── Working data
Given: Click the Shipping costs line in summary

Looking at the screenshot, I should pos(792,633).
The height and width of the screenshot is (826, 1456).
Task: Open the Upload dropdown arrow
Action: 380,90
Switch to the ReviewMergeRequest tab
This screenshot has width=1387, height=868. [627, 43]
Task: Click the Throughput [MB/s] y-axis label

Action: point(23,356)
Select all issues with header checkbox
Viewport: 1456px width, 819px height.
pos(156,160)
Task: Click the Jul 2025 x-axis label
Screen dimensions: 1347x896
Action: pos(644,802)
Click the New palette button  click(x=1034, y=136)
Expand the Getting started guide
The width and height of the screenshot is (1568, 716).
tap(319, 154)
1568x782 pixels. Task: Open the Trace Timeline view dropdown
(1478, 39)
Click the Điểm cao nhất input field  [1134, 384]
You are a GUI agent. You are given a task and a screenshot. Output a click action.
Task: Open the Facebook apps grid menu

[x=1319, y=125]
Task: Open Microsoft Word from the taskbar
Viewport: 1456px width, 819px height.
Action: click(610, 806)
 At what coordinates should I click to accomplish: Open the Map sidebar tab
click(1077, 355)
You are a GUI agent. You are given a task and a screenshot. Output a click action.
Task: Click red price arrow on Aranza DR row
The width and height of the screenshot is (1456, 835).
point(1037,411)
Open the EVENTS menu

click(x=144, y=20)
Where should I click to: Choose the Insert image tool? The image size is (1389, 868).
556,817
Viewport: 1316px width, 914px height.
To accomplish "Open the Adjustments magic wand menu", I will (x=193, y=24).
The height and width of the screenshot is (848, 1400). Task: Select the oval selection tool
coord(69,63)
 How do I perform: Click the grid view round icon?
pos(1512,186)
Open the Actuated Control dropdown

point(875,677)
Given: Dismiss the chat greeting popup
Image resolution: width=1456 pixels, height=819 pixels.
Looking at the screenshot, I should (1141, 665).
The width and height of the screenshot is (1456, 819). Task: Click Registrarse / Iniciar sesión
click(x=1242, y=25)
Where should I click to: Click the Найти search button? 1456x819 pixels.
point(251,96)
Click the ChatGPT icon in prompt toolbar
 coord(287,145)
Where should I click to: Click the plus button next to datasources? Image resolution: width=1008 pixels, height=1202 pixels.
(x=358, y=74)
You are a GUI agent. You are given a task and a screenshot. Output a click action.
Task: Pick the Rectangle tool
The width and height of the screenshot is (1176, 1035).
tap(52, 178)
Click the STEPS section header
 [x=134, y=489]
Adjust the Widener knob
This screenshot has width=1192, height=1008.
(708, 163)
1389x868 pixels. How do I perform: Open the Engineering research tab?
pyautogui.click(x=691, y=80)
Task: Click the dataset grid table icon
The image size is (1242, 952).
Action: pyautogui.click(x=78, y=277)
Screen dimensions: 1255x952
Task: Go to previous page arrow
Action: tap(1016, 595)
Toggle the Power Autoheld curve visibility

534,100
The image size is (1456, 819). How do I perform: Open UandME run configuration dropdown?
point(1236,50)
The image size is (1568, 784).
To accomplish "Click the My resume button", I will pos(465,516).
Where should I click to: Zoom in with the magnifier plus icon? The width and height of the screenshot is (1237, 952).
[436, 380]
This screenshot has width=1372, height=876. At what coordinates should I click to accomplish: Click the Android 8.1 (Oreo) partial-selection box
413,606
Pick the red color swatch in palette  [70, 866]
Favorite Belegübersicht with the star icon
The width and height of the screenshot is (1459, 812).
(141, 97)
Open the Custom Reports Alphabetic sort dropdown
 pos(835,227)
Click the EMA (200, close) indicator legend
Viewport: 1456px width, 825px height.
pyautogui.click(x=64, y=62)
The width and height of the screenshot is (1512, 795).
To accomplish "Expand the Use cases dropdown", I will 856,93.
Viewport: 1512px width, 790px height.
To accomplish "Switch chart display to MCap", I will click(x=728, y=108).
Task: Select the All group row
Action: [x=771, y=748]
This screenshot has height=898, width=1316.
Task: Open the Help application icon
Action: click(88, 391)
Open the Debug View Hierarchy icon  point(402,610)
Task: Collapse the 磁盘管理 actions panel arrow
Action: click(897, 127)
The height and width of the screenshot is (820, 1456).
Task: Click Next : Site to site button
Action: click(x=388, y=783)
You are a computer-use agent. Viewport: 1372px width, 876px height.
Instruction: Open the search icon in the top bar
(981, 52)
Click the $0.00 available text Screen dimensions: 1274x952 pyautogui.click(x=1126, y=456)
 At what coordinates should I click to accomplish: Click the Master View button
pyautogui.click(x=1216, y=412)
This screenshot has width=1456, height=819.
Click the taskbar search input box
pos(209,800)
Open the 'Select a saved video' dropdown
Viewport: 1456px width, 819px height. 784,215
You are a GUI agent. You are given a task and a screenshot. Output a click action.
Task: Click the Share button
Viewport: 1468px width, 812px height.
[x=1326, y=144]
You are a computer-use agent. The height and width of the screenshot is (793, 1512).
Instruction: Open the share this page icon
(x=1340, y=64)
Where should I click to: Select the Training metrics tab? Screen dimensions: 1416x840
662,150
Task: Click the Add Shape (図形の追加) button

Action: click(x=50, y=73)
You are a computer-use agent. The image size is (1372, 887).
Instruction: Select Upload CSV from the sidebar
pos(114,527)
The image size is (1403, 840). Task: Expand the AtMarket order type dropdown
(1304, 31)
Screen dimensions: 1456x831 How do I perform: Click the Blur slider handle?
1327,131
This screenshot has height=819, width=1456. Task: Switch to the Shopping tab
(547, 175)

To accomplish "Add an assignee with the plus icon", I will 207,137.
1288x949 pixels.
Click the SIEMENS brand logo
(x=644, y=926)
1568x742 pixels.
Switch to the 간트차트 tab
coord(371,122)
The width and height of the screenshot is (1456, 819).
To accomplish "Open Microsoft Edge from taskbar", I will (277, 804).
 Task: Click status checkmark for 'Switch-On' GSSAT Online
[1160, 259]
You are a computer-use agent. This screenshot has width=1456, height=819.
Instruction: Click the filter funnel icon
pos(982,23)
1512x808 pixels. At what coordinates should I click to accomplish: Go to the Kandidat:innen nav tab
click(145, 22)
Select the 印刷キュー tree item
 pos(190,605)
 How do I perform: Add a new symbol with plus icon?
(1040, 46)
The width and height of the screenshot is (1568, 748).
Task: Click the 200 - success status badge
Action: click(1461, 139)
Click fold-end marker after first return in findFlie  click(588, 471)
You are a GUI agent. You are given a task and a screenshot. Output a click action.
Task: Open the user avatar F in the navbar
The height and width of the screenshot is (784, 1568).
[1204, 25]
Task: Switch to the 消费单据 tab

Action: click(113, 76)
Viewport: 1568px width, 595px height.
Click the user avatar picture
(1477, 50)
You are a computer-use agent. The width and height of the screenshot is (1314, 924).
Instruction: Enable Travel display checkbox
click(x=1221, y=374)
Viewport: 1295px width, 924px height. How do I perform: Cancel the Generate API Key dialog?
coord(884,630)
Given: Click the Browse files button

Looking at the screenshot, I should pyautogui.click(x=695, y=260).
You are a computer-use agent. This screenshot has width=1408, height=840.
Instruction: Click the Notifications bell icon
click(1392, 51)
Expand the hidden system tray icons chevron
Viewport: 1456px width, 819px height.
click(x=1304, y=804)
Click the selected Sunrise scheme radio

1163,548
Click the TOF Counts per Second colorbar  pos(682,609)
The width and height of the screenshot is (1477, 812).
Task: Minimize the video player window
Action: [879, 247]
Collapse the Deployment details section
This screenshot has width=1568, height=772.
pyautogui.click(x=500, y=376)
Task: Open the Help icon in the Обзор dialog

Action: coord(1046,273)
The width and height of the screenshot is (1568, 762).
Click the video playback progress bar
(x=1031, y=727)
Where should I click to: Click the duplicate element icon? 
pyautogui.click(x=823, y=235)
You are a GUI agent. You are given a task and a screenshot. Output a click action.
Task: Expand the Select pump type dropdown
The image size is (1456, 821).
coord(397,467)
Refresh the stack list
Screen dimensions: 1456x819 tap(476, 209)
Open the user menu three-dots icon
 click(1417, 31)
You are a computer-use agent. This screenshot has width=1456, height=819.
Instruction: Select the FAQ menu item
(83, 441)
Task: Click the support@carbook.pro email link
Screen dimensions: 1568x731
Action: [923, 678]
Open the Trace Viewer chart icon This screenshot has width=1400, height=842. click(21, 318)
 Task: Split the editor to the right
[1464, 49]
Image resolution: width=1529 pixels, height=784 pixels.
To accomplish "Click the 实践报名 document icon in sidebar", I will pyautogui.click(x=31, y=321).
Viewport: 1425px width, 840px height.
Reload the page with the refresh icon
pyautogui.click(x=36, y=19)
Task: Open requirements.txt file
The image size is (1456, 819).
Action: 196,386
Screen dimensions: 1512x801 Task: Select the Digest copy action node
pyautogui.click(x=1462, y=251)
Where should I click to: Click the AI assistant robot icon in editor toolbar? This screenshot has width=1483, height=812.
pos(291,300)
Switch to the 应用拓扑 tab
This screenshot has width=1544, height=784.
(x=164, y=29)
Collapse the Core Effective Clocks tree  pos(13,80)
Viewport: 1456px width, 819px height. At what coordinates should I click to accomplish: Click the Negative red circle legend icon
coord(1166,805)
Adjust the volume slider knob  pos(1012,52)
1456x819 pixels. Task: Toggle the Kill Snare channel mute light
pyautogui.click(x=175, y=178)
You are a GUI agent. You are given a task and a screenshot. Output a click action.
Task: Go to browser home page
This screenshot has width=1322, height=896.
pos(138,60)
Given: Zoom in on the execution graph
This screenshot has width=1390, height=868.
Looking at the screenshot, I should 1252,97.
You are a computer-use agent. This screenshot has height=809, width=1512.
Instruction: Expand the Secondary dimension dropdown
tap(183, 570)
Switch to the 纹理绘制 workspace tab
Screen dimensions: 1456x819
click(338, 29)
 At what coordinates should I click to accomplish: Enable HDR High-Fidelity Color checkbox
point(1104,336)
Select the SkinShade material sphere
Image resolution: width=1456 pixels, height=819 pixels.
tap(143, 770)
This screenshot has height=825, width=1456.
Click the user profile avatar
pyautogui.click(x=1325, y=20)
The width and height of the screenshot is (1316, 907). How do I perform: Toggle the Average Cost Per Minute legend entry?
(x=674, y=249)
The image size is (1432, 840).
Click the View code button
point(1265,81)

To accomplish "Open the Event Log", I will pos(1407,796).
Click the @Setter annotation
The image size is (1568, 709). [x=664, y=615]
────
Goal of the exercise:
Your answer should consist of the lines from the material that contain "knob".

Answer to this exercise:
Adjust the Widener knob
Adjust the volume slider knob  pos(1012,52)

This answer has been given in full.